Document segment:

###

An embodiment of the disclosure also provides a mobile terminal, which may include any above-mentioned apparatus for automatically sending a multimedia file.
An embodiment of the disclosure also provides a computer storage medium. Computer programs are stored in the computer storage medium and are used for executing the method for automatically sending a multimedia file according to the embodiment of the disclosure.
By means of the method and apparatus for automatically sending a multimedia file, the mobile terminal and the storage medium, provided by the embodiments of the disclosure, the voice feature of each object in the multimedia file is obtained; a match is searched for between the obtained voice feature of each object and the voice feature of each contact in the voice parameter database; and when a match is found, the multimedia file is automatically sent to all matching contacts. The embodiments of the disclosure can achieve automatic sending of the multimedia file, save the time of a user, reduce the communication cost of the user, improve the using experience of the user and bring convenience to the life of the user.

BRIEF DESCRIPTION OF THE DRAWINGS

FIG. 1 is a basic processing flowchart of a method for automatically sending a multimedia file according to an embodiment of the disclosure;

FIG. 2 is a specific implementation flowchart of a method for automatically sending a multimedia file according to an embodiment of the disclosure;

FIG. 3 is a specific implementation flowchart of obtaining of a voice feature of each object in a multimedia file via a mobile terminal according to an embodiment of the disclosure; and

FIG. 4 is a composition structure diagram of an apparatus for automatically sending a multimedia file according to an embodiment of the disclosure.

DETAILED DESCRIPTION

Computer voice recognition is a mode recognition matching process. In this process, firstly, it is necessary for a computer to establish a voice model according to a voice feature of an obtained object, to analyse an input voice signal, to extract required characteristics, and to establish a template required for voice recognition on this basis. And the computer compares a voice template stored in the computer with characteristics of the input voice signal according to an overall voice recognition model in the recognition process and finds a series of optimal templates matching an input voice according to a certain searching and matching policy. Then, a recognition result of the computer can be obtained by table look-up according to definitions of found template numbers.

###

Record excerpts:

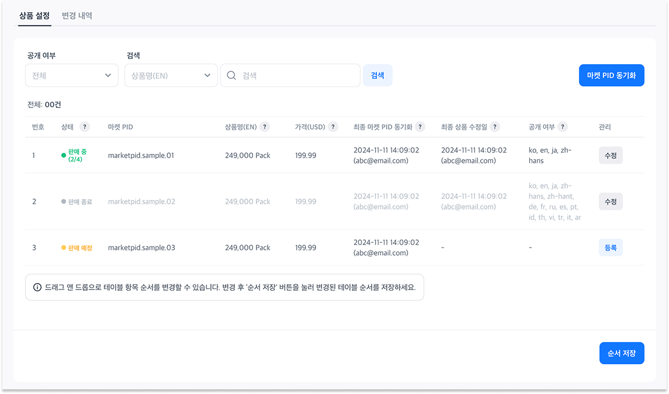Expand the 상품명(EN) search type dropdown

[x=171, y=75]
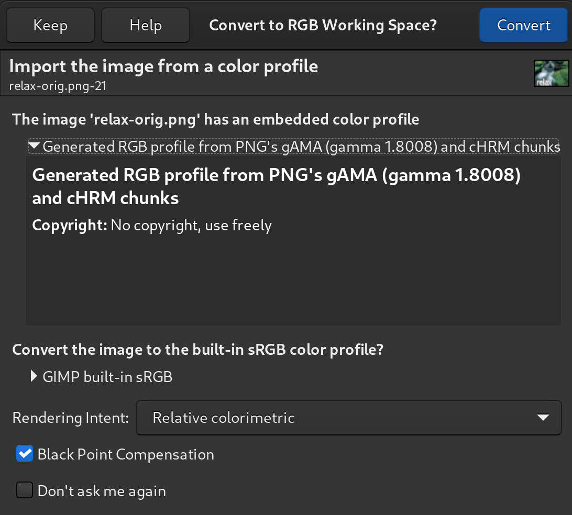The image size is (572, 515).
Task: Collapse the embedded color profile details
Action: tap(34, 147)
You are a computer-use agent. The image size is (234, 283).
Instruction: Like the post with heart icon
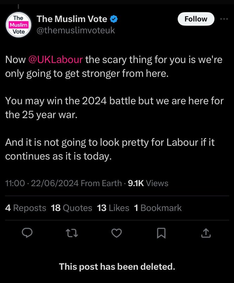click(117, 233)
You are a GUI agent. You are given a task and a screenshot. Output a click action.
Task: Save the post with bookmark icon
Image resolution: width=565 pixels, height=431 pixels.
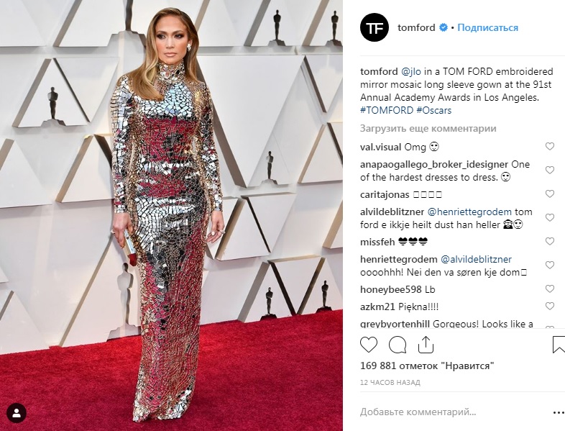[559, 345]
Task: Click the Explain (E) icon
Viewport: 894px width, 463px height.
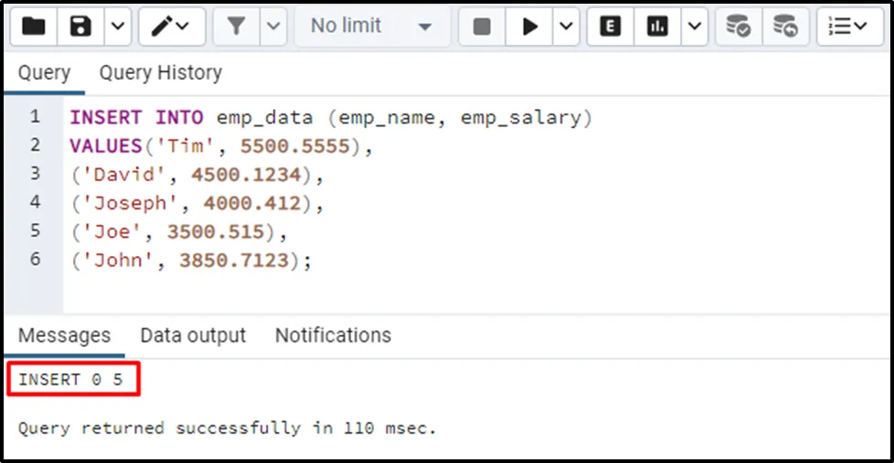Action: click(611, 27)
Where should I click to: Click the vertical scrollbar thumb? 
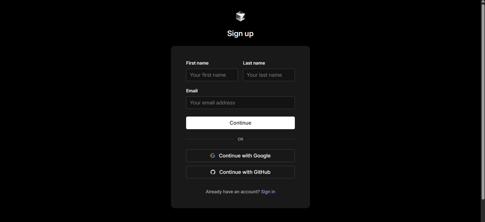[x=483, y=101]
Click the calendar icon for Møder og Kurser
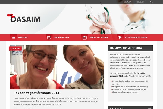 [85, 37]
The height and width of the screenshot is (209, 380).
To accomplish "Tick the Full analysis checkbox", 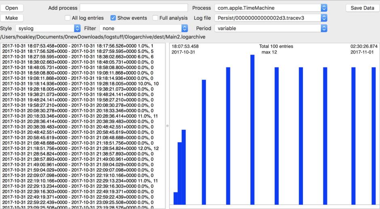I will (x=156, y=18).
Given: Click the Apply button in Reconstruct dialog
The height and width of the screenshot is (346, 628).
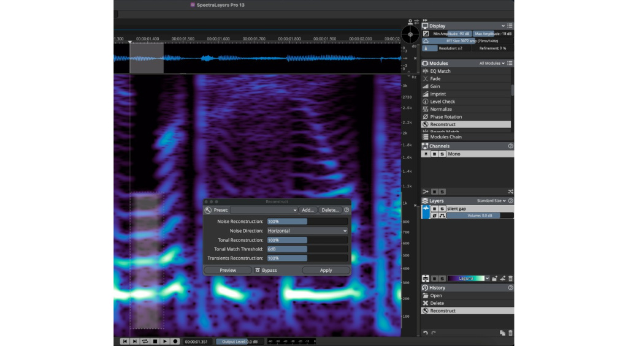Looking at the screenshot, I should pyautogui.click(x=326, y=271).
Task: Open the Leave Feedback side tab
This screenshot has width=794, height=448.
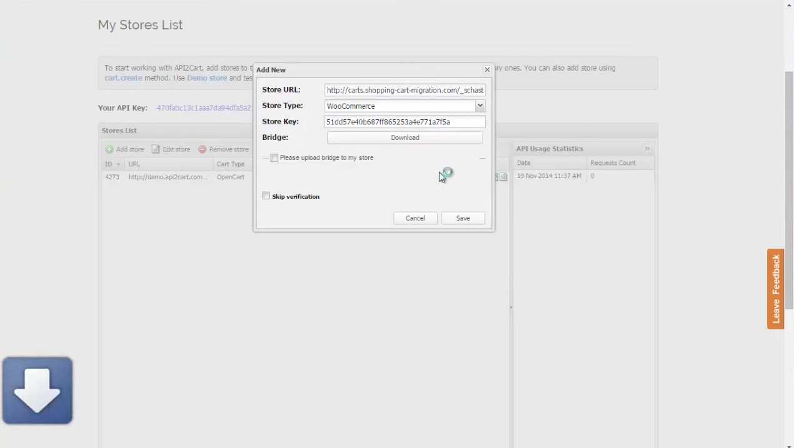Action: point(776,289)
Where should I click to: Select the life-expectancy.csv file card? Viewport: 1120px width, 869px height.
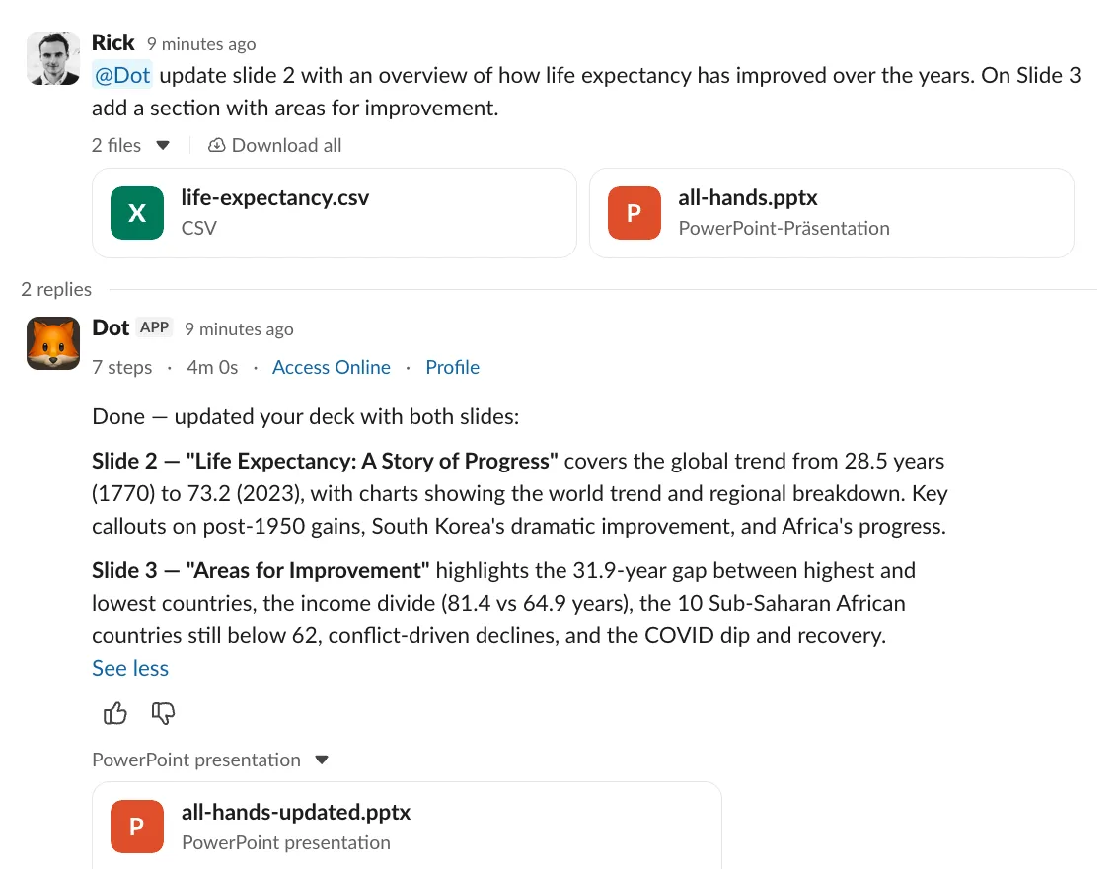(x=335, y=212)
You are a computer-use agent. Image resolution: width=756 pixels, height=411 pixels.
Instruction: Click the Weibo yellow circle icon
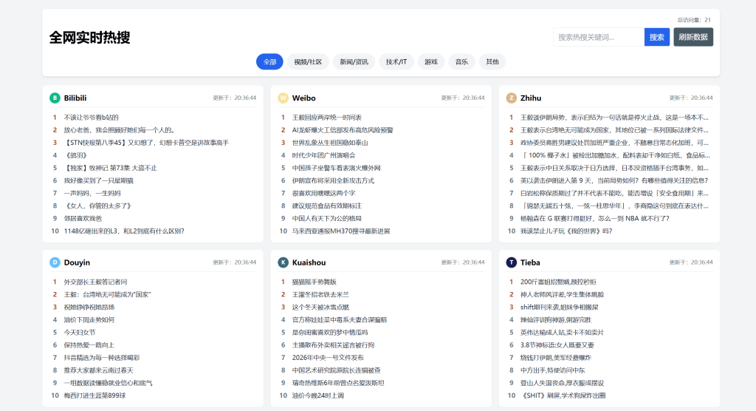coord(283,98)
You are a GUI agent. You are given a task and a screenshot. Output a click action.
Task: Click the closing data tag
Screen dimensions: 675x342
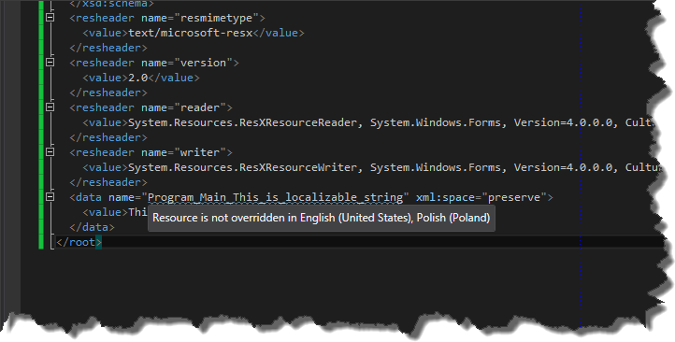click(x=93, y=227)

###

What is asked:
1 > Quote the patent excerpt word for word, everything from "An embodiment of the disclosure also provides a mobile" down to "the embodiment of the disclosure.".
2 > Answer these questions using the patent excerpt:
(a) What may the mobile terminal include?
(b) What does FIG. 4 show?
(c) How is a recognition result of the computer obtained?
3 > Summarize the patent excerpt in two sentences.
The listing was taken from a separate source and is unrelated to the patent excerpt.

Answers to the problems:
1 >
An embodiment of the disclosure also provides a mobile terminal, which may include any above-mentioned apparatus for automatically sending a multimedia file.
An embodiment of the disclosure also provides a computer storage medium. Computer programs are stored in the computer storage medium and are used for executing the method for automatically sending a multimedia file according to the embodiment of the disclosure.

2 >
(a) Any above-mentioned apparatus for automatically sending a multimedia file.
(b) A composition structure diagram of an apparatus for automatically sending a multimedia file.
(c) By table look-up according to definitions of found template numbers.

3 > The patent excerpt covers a method, apparatus, mobile terminal and storage medium that obtain the voice feature of each object in a multimedia file, search for matches with the voice features of contacts in a voice parameter database, and automatically send the file to all matching contacts, saving the user time and communication cost. It also lists four figures and explains that computer voice recognition builds templates from extracted characteristics and compares them with an input voice signal to find the optimal matching templates.